A good part of their last expansion included the kitchen where they can now do lasagnas, shepherd’s and other meat pies with whole meal replacements.

For  Hopcott Premium Meats it is all about the beef but also focuses on the beef including their full line of deli products and cured salamis made in the store.

The Butcher talks about the chicken which is another bonus that comes from seven local farmers in the Abbotsford and processed locally, too. They also carry BC Johnson’s quality pork.

“And we have a lot of compliments on just how we present everything, and it’s all about the art of butchering. Making sure, if it doesn’t look good to the customer, then they ain’t going to buy it and that’s, the proof is in the pudding,” said Lindsey.

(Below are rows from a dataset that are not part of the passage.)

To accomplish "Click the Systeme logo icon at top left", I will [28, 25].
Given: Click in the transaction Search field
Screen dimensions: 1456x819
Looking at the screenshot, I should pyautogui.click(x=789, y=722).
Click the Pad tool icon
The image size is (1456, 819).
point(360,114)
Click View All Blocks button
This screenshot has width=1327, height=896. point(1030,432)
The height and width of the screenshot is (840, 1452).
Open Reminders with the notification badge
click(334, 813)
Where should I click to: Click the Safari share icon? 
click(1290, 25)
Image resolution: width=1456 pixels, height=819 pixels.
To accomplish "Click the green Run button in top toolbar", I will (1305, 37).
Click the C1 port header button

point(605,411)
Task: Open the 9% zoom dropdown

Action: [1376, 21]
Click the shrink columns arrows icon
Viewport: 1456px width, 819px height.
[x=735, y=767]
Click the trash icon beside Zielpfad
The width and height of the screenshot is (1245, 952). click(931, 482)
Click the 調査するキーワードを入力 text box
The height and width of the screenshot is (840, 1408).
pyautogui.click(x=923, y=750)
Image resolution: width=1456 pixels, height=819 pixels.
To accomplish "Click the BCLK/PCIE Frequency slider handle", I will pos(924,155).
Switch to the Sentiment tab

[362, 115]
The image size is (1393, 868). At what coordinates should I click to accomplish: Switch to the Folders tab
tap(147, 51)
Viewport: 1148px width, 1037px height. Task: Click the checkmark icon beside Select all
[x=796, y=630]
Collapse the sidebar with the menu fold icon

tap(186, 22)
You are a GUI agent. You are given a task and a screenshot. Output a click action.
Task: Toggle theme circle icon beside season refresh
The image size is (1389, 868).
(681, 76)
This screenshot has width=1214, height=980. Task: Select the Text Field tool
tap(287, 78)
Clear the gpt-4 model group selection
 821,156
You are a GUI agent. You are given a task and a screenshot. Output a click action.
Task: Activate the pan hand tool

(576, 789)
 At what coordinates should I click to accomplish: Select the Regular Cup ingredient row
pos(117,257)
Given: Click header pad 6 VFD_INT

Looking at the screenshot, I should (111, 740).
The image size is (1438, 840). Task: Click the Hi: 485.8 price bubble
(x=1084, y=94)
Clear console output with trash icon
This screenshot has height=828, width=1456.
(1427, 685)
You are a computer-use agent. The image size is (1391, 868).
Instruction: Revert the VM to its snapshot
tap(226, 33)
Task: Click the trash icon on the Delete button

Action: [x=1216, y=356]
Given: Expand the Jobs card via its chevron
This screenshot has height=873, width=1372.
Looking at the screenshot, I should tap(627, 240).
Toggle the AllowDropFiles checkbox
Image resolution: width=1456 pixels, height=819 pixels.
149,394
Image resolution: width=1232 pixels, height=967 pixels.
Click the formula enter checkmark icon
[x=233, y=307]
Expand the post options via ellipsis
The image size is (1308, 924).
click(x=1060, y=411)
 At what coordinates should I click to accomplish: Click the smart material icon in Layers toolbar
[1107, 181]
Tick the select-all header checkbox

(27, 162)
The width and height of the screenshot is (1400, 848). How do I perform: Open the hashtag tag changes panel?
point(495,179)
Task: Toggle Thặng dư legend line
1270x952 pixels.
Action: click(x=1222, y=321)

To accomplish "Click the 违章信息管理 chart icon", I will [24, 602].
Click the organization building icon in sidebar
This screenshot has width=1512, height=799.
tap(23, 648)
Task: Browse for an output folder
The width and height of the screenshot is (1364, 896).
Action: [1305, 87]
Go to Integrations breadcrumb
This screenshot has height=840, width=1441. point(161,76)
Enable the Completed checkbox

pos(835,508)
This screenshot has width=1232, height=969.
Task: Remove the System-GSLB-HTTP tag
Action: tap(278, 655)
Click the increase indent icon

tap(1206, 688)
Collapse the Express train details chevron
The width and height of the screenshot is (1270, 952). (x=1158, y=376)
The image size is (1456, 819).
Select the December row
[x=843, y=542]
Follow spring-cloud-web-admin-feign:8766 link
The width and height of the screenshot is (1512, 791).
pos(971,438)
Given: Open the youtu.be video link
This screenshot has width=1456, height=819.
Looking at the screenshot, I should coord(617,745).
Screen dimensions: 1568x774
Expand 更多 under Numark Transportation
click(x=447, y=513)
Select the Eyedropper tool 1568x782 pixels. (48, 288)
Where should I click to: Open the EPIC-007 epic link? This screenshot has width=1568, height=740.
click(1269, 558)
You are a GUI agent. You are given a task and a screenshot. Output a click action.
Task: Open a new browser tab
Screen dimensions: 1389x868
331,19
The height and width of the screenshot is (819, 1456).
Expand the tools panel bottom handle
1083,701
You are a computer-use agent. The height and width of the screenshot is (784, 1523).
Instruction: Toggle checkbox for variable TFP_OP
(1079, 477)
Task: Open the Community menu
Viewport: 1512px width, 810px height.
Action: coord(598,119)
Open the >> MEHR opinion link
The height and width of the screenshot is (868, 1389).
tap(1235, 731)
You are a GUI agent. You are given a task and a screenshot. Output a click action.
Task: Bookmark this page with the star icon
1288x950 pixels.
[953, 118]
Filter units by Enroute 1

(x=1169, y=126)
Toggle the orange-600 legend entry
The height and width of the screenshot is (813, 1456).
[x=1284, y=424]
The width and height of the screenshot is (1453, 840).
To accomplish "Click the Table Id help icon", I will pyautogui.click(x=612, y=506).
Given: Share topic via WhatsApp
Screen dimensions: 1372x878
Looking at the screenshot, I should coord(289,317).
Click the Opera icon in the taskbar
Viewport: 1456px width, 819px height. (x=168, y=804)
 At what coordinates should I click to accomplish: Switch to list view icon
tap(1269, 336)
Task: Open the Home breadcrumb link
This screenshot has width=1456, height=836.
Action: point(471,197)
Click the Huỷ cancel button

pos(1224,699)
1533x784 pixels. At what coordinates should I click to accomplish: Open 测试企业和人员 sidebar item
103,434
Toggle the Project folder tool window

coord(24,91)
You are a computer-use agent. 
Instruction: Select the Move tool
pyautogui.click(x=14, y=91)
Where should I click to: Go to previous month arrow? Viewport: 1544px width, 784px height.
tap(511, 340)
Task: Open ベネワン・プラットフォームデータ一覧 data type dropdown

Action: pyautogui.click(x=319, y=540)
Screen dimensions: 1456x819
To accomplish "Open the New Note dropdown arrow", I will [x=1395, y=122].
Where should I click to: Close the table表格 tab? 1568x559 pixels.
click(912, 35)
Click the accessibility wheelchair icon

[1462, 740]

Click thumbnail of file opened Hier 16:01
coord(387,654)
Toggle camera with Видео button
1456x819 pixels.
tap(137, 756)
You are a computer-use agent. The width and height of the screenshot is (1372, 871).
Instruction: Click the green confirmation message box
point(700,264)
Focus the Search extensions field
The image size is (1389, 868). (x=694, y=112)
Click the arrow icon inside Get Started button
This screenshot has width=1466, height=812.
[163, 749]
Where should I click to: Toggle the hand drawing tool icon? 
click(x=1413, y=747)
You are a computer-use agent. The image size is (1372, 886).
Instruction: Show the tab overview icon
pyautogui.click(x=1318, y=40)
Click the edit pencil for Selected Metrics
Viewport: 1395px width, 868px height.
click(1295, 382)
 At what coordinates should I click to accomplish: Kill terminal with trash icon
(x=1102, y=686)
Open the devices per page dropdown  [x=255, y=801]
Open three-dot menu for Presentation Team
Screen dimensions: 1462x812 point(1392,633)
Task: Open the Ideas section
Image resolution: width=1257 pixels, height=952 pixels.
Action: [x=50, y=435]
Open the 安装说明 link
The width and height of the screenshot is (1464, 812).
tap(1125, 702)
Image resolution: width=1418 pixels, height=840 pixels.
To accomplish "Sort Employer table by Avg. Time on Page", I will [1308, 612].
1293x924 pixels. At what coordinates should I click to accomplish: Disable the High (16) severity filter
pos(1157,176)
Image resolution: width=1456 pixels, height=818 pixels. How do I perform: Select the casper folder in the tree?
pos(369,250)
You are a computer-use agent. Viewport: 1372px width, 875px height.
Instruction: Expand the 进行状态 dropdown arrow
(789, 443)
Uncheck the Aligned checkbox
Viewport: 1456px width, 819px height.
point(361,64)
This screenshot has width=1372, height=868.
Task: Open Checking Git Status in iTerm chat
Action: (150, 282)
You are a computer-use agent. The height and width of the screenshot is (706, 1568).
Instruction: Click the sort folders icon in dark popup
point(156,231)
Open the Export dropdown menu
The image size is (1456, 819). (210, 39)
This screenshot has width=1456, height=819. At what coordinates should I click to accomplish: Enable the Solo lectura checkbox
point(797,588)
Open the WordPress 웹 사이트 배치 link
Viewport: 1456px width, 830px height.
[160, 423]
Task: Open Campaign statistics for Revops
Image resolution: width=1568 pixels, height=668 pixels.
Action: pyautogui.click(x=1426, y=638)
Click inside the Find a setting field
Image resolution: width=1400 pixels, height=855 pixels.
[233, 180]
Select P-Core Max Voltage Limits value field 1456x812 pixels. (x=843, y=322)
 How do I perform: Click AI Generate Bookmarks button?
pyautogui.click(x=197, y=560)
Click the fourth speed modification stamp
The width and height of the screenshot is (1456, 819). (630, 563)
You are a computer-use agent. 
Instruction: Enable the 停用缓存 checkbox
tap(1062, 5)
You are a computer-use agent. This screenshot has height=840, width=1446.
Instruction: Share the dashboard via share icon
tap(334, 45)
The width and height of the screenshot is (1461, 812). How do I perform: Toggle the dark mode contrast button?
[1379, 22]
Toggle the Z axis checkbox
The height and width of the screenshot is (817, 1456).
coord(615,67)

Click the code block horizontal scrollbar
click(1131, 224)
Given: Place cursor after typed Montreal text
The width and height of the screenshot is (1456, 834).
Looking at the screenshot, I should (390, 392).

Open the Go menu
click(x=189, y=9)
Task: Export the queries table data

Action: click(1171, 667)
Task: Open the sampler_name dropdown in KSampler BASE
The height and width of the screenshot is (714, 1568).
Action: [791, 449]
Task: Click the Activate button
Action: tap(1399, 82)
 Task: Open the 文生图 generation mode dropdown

The key to being a successful butcher is to have an eye for detail.

“You think about the average butcher, and you always want to be better. So if there’s things that they weren’t trimming or their strings were loose, or their roast looks sloppy, I don’t mind trimming extra. I don’t mind carving things a whole lot more than the typical butcher would. Just because I want the presentation to be a whole lot better, and I know that’s what our customers expect. And it seems to be working for us, anyways,” said this butcher. “You need staff. Good, excellent staff and well trained, because they are the face of the store. They streamline the front of the store for you, and they let you know what customers are looking for, and I think that’s something, a key point for sure a 100 per cent.”

In this case, all staff gets to tour the farm, so they know how they raise the animals on the other side.

Most of the customers never see ‘the other side’ so to speak but still have a lot of questions and want to know where their meat is coming from, how they feed and raise the animals that produce their meat.